Roman Catholic bishop

Anthonius Triest (in Dutch sometimes Antoon; in French Antoine) (1576 – 28 May 1657), was the fifth bishop of Bruges and the seventh bishop of Ghent.

==Early life==
Anthonius was born in the castle of Ten Walle in Beveren in 1576, son of Philip Triest, knight, lord of Auweghem, and Marie van Royen. He studied at the Augustinian college in Ghent and at Leuven University, graduating Licentiate of Laws. On 8 May 1596 he was appointed to a canonry in St Bavo's Cathedral, Ghent, becoming archdeacon in 1599. On 5 July 1610 he became dean of the chapter of St. Donatian's Cathedral, Bruges, in which capacity he was delegate of the First Estate in the States of Flanders.

==Episcopal career==
On 10 August 1616 Triest was named bishop of Bruges, and he was consecrated as such on 9 July 1617. From 25 November 1617 to 28 January 1618 he was absent from his diocese on a mission to reconcile the Duke of Lorraine and his brother, the Count of Vaudement.

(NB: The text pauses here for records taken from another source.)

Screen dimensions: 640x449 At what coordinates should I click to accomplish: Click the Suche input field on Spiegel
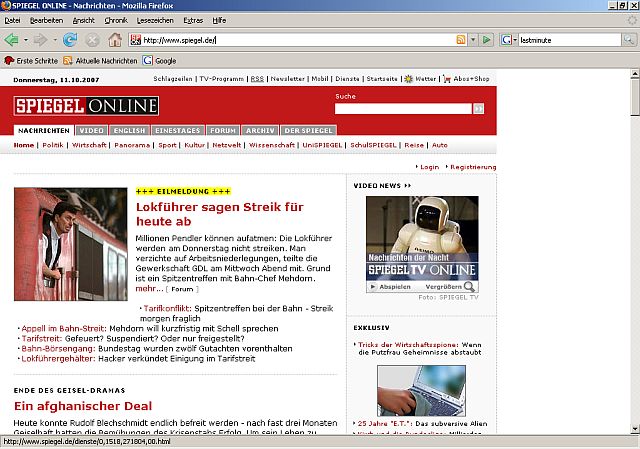click(403, 108)
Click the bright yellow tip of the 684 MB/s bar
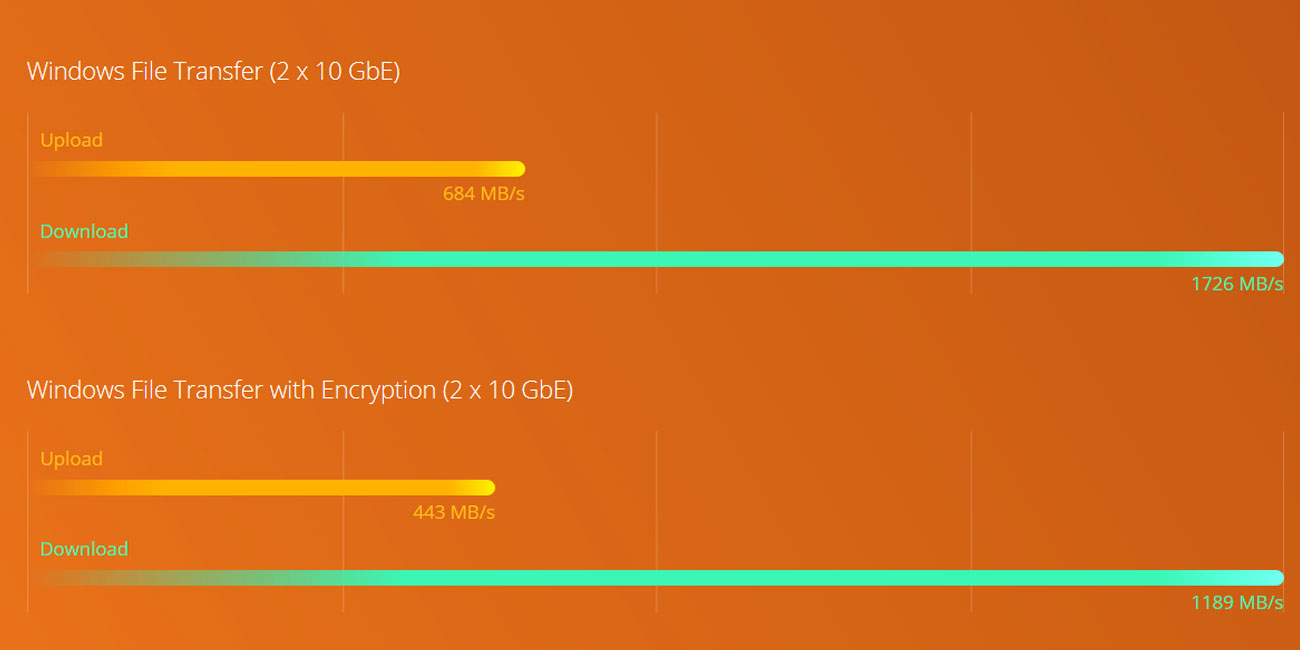The image size is (1300, 650). (x=515, y=169)
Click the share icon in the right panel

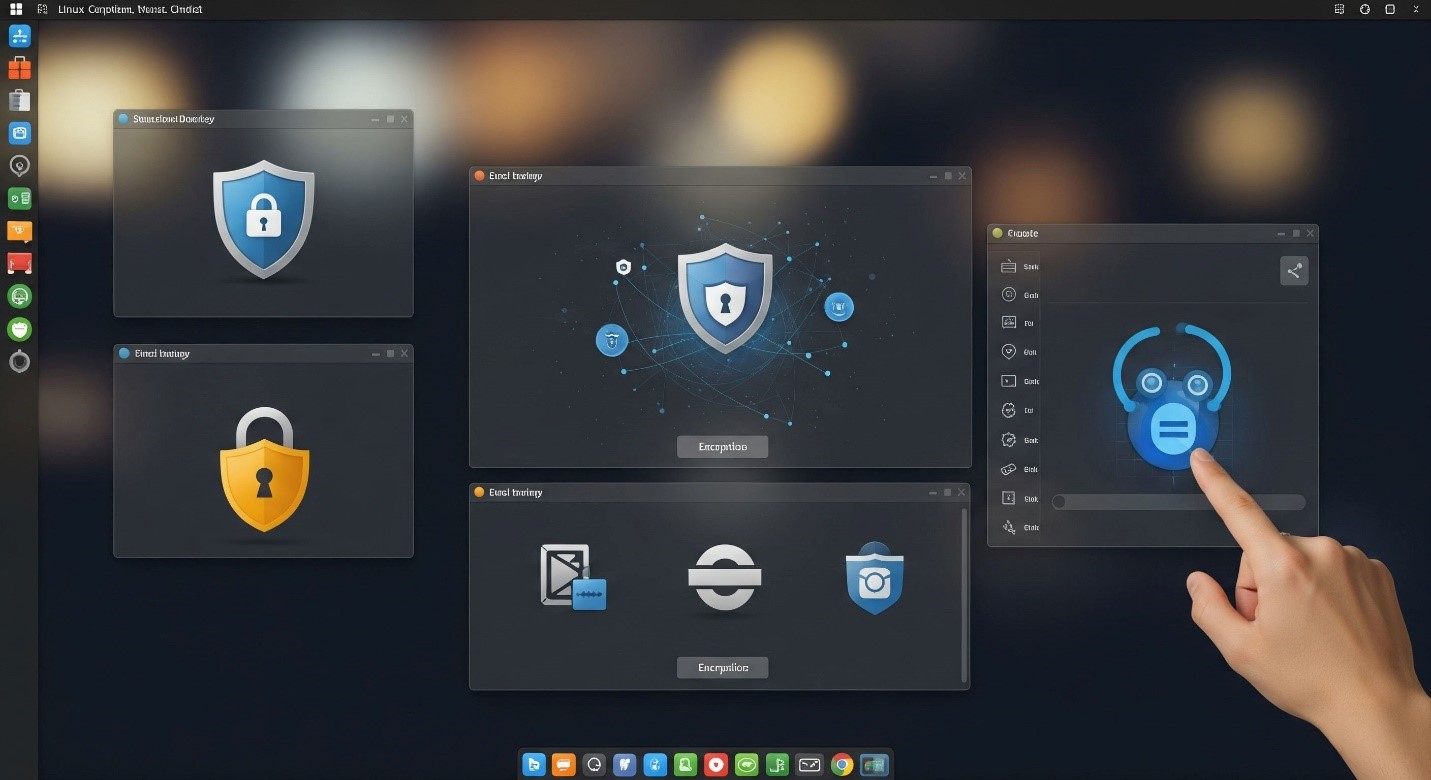[1294, 271]
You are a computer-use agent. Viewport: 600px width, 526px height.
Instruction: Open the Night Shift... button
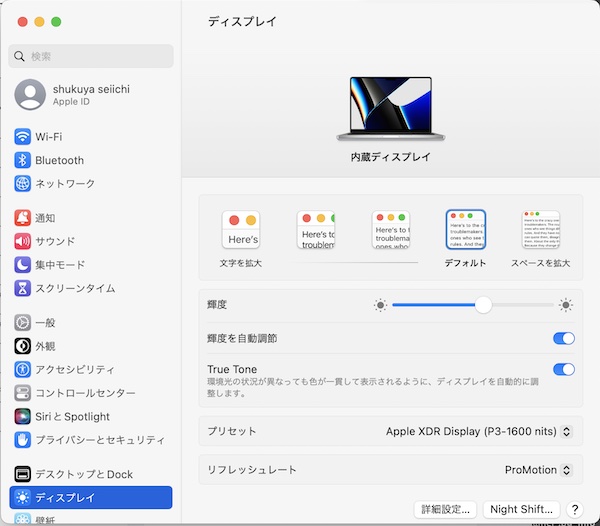(521, 510)
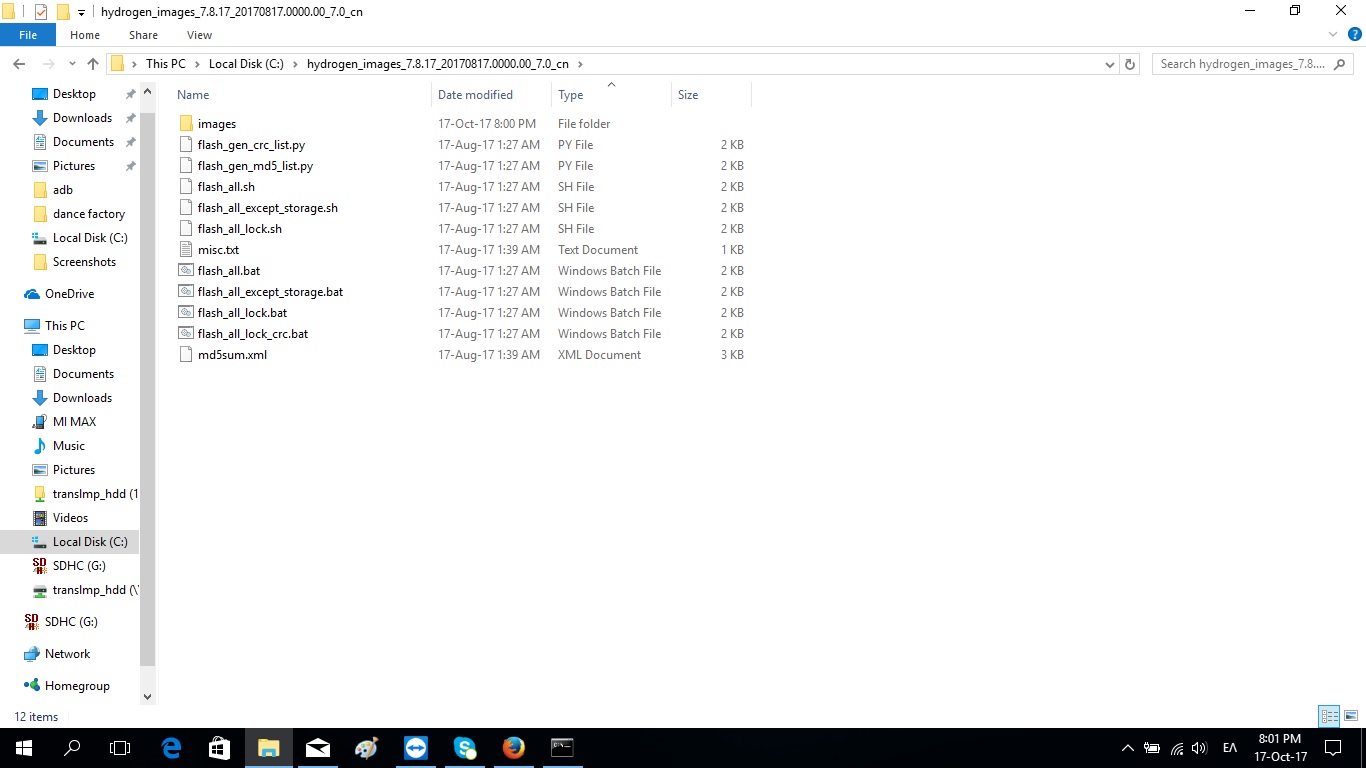Viewport: 1366px width, 768px height.
Task: Switch to Details view layout icon
Action: click(x=1329, y=716)
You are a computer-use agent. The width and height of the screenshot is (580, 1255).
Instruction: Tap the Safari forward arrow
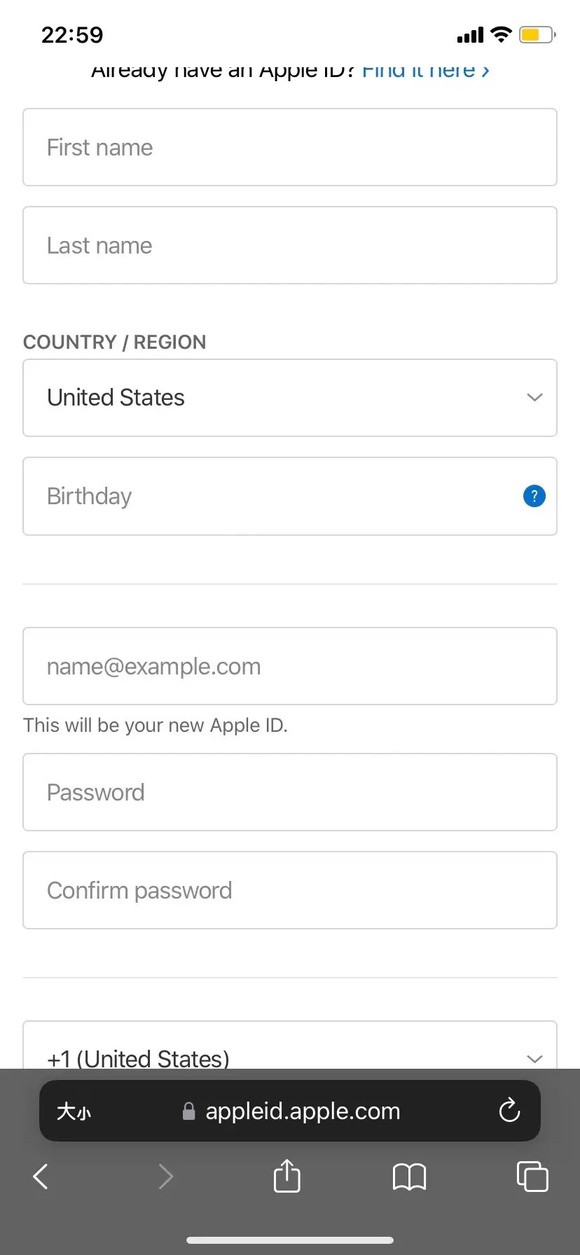click(166, 1176)

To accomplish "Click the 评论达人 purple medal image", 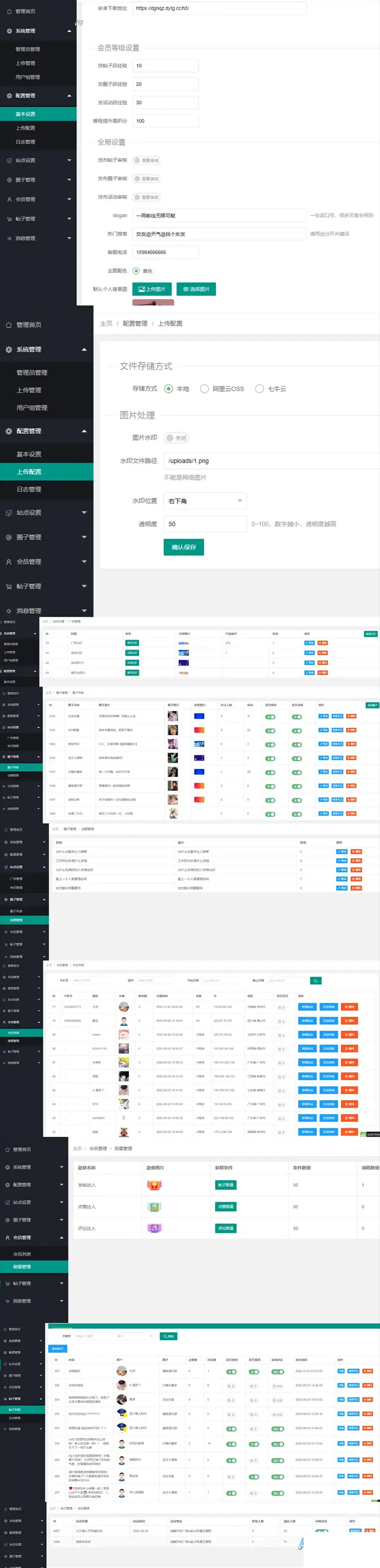I will (x=155, y=1228).
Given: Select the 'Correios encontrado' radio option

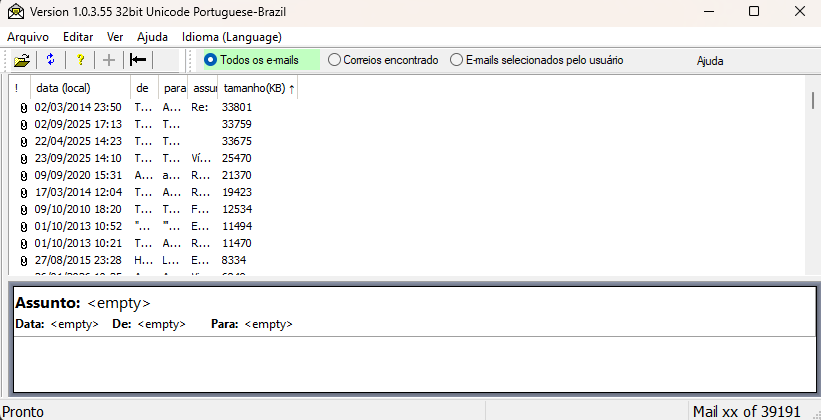Looking at the screenshot, I should coord(334,60).
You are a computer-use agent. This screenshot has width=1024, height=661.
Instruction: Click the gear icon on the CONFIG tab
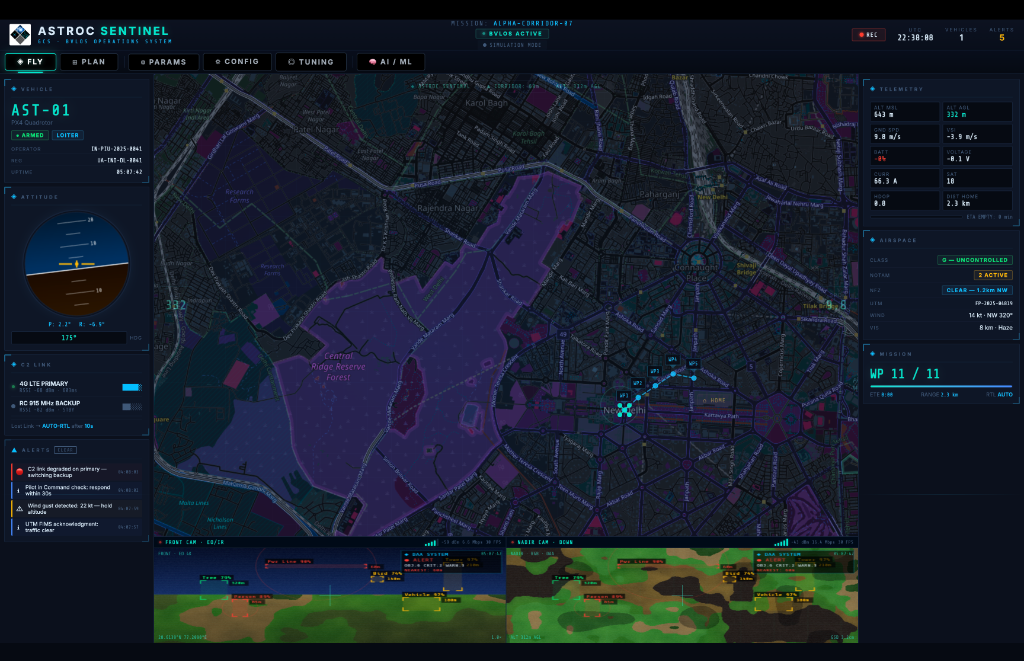[x=217, y=61]
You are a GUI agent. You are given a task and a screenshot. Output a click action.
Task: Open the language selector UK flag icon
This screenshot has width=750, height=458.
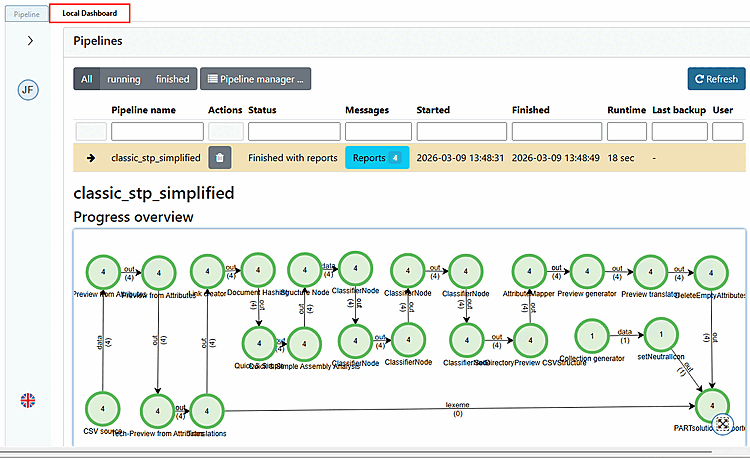(28, 400)
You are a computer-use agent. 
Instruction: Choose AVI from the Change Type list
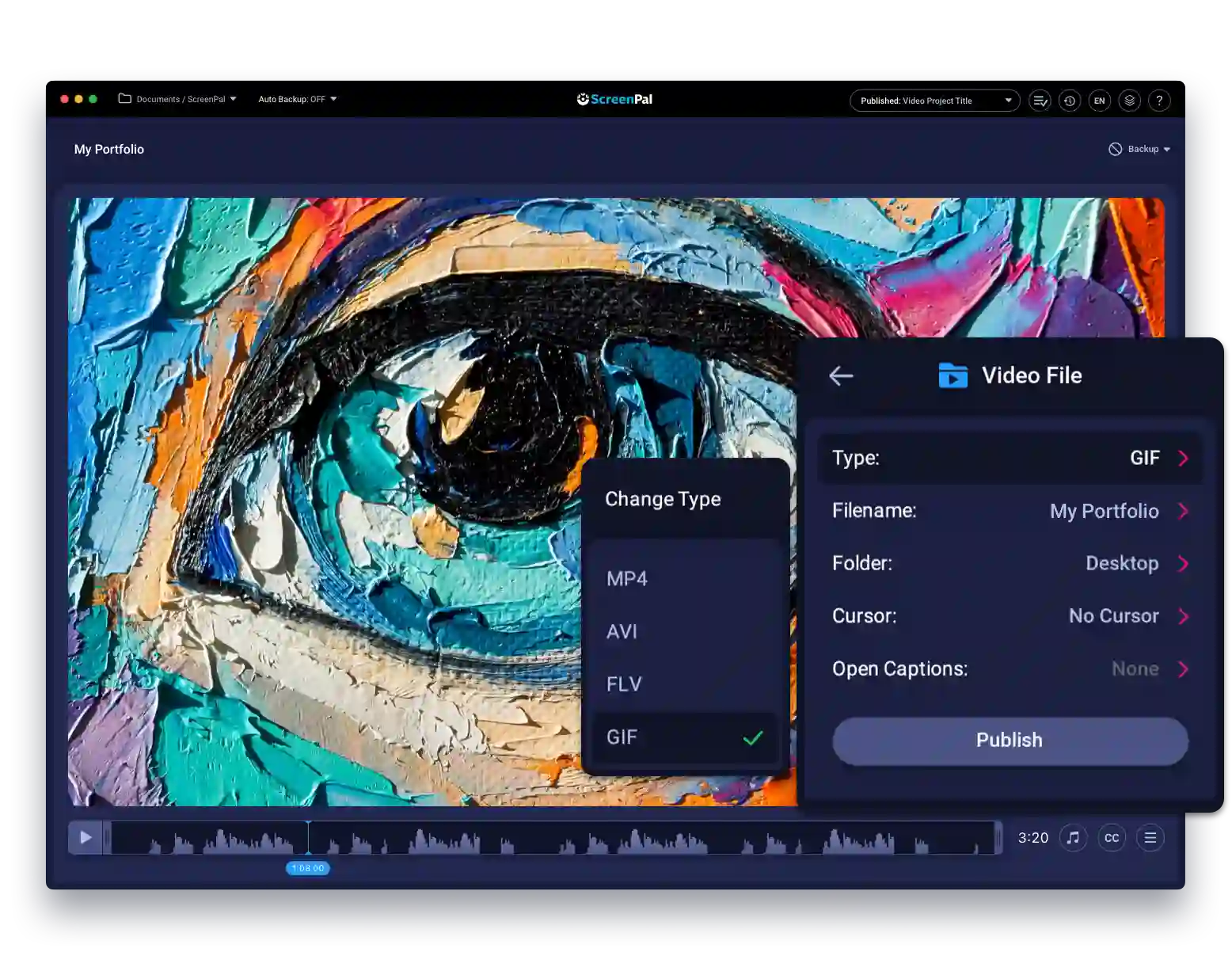(x=623, y=631)
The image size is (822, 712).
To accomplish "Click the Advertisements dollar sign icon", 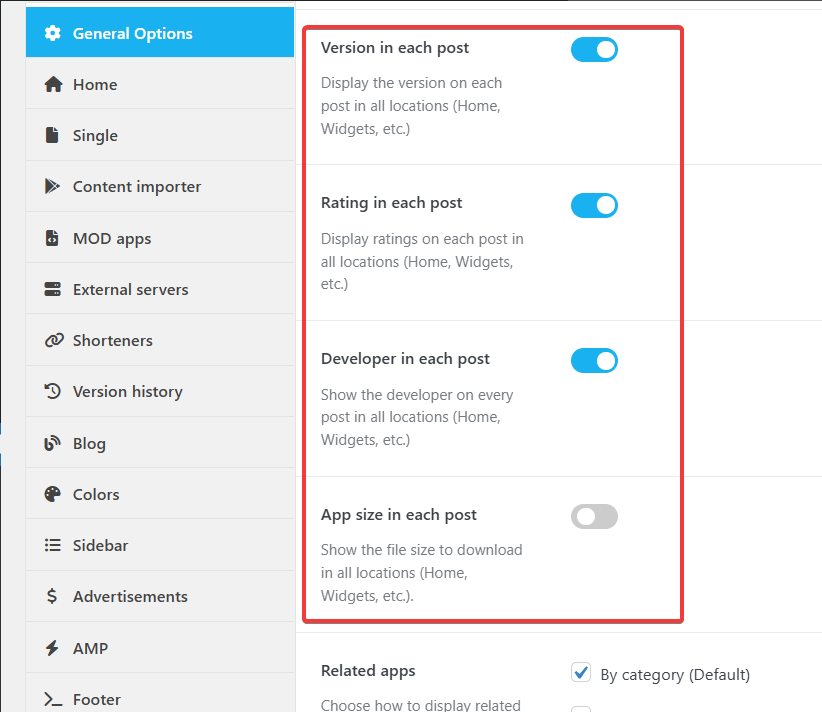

On 10 July 1620 he was named bishop of Ghent, in succession to Jacobus Boonen, who had become archbishop of Mechelen. Due to various delays he continued to act as bishop of Bruges until he could be replaced there, and was installed in his new see only on 7 April 1622. As bishop he supported charitable institutions such as the newly established mount of piety (that provided interest-free credit to the poor) and an orphanage for girls, re-organised Sunday schools, encouraged the foundation of confraternities and patronised the arts. In 1623 he acquired a new property to house the Major Seminary of Ghent (first founded 1569). His intelligent interest in the visual arts gained him the friendship of Peter Paul Rubens, Anthony van Dyck and David Teniers the Younger. He commissioned his own tomb from François Duquesnoy, and it was completed in 1651.

==Papal interdict==
Triest fell into disgrace through his refusal to publish the 1643 papal condemnation of Cornelius Jansen's Augustinus. In 1651 he justified his continued resistance by issuing his episcopal order Noveritis, a document which was condemned by the Holy Office. He was summoned to Rome to answer before the Pope, but on 29 August 1652 the Council of Brabant issued an order under the jus de non evocando forbidding him from pleading his case before a foreign tribunal. On 19 December 1652 Innocent X placed Triest, and his colleague Jacobus Boonen, under interdict and suspended them from their episcopal functions. In Cum occasione the Pope formally declared five propositions derived from Augustinus as heretical. Triest submitted and on 23 September 1653 received absolution from the papal internuncio, Andrea Mangelli, and was reinstated in his functions.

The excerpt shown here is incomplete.